The data =
------------------------------------------------------------------------

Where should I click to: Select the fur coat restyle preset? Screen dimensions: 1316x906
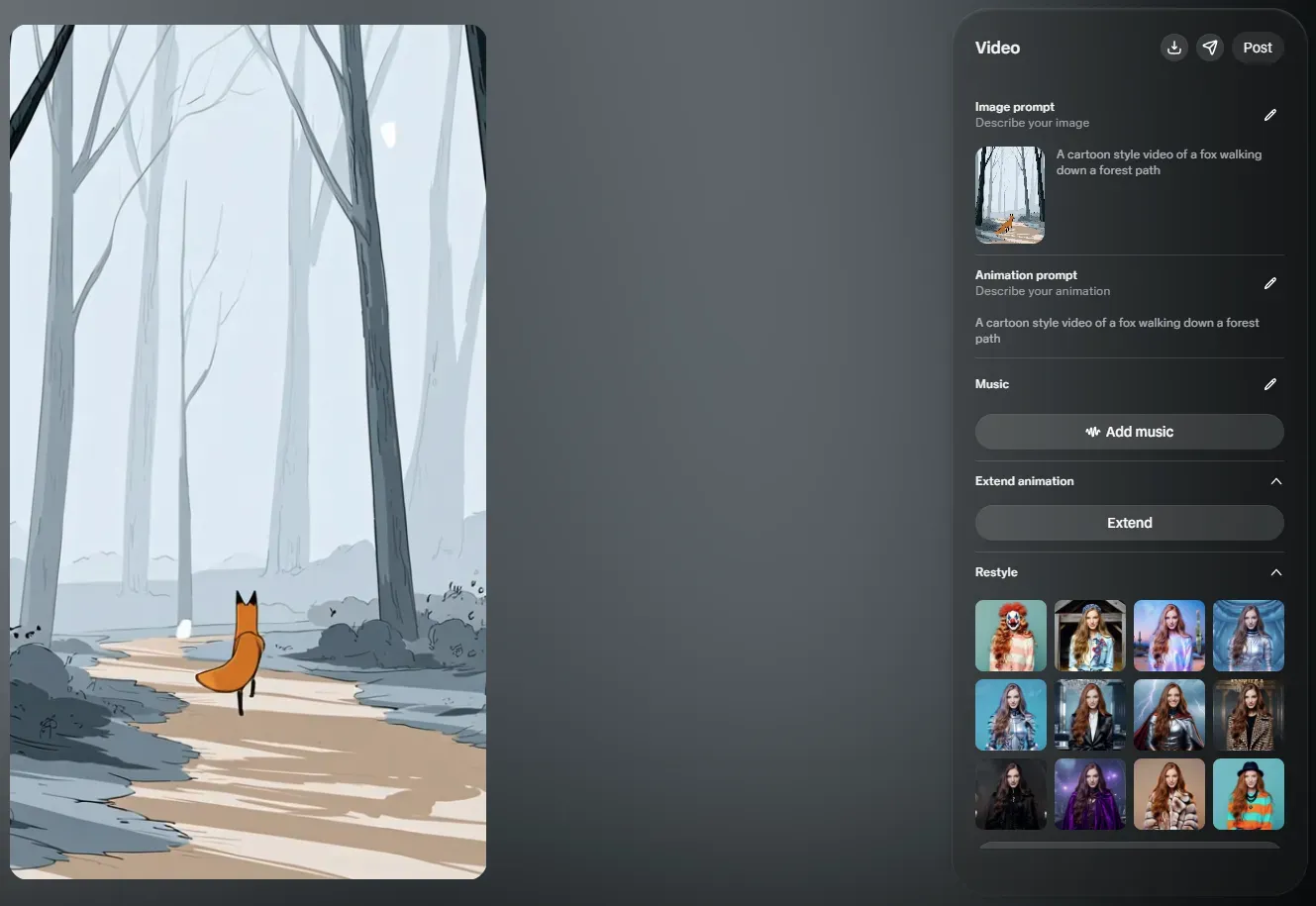pyautogui.click(x=1168, y=794)
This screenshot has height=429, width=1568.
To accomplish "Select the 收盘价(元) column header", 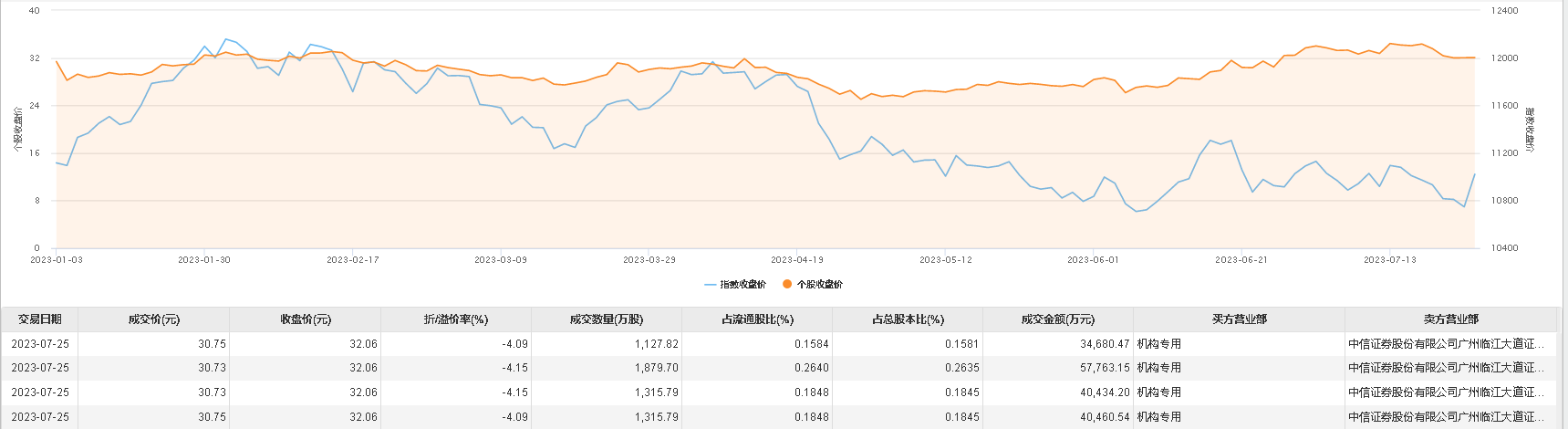I will (306, 319).
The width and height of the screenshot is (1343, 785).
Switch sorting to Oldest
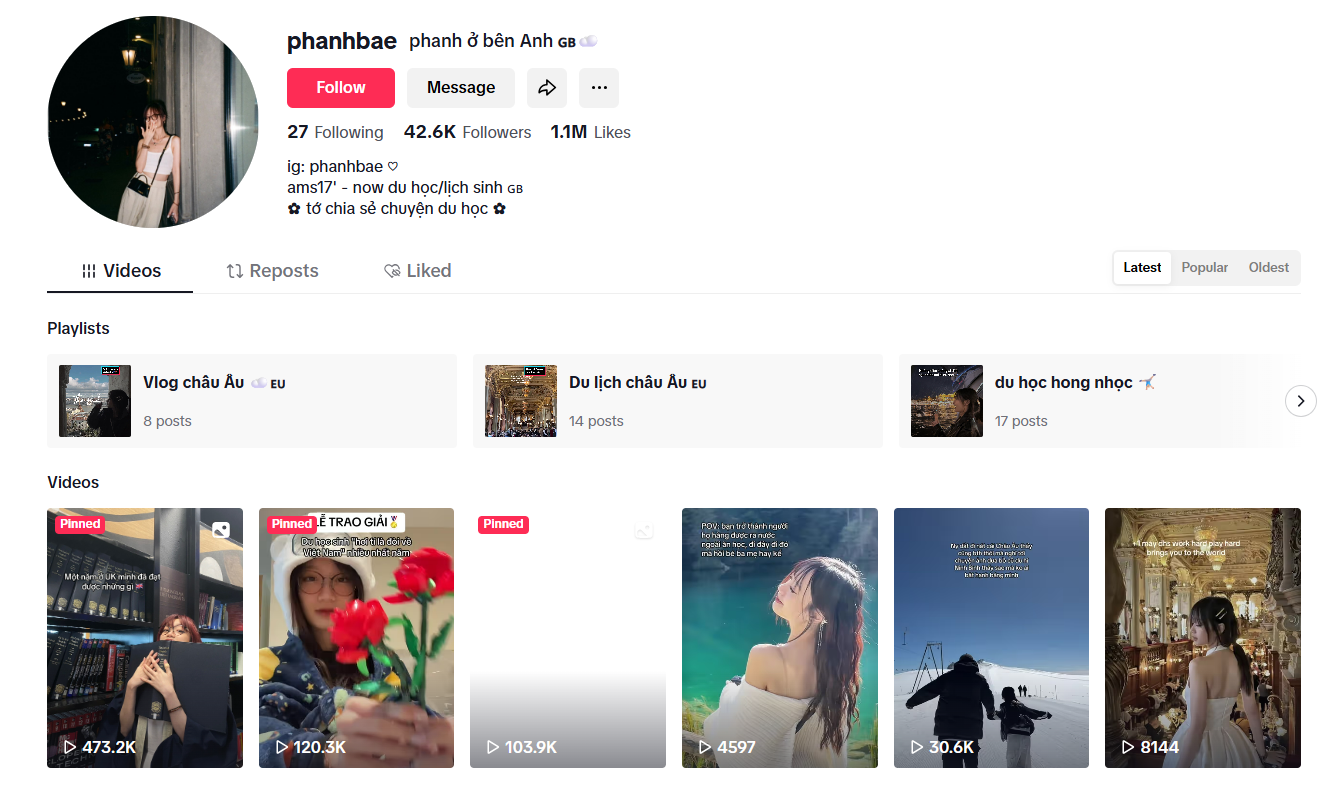1269,268
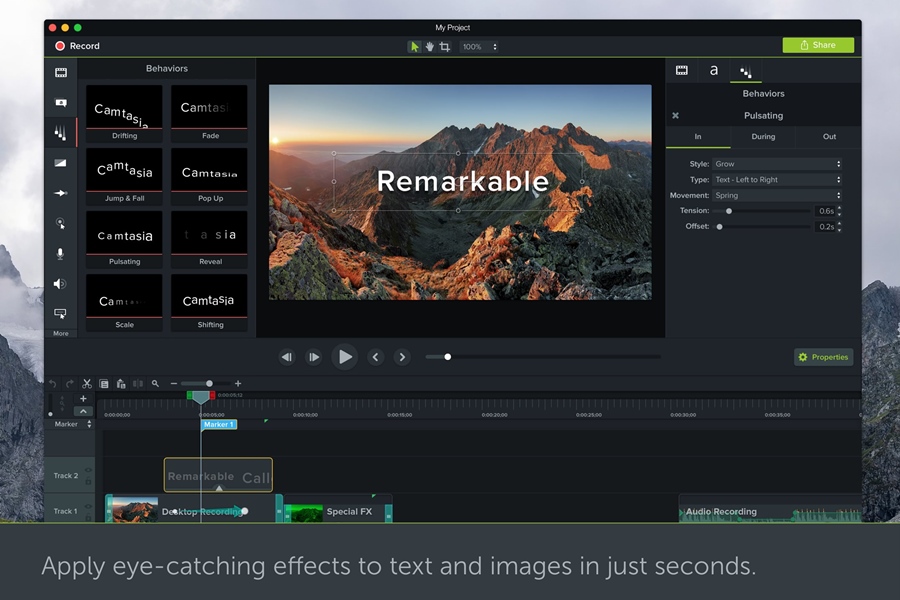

------------------------------------------------------------------------

For each line above that includes "screenshot", copy the line.

Answer section =
This screenshot has height=429, width=1568.
The width and height of the screenshot is (1343, 785).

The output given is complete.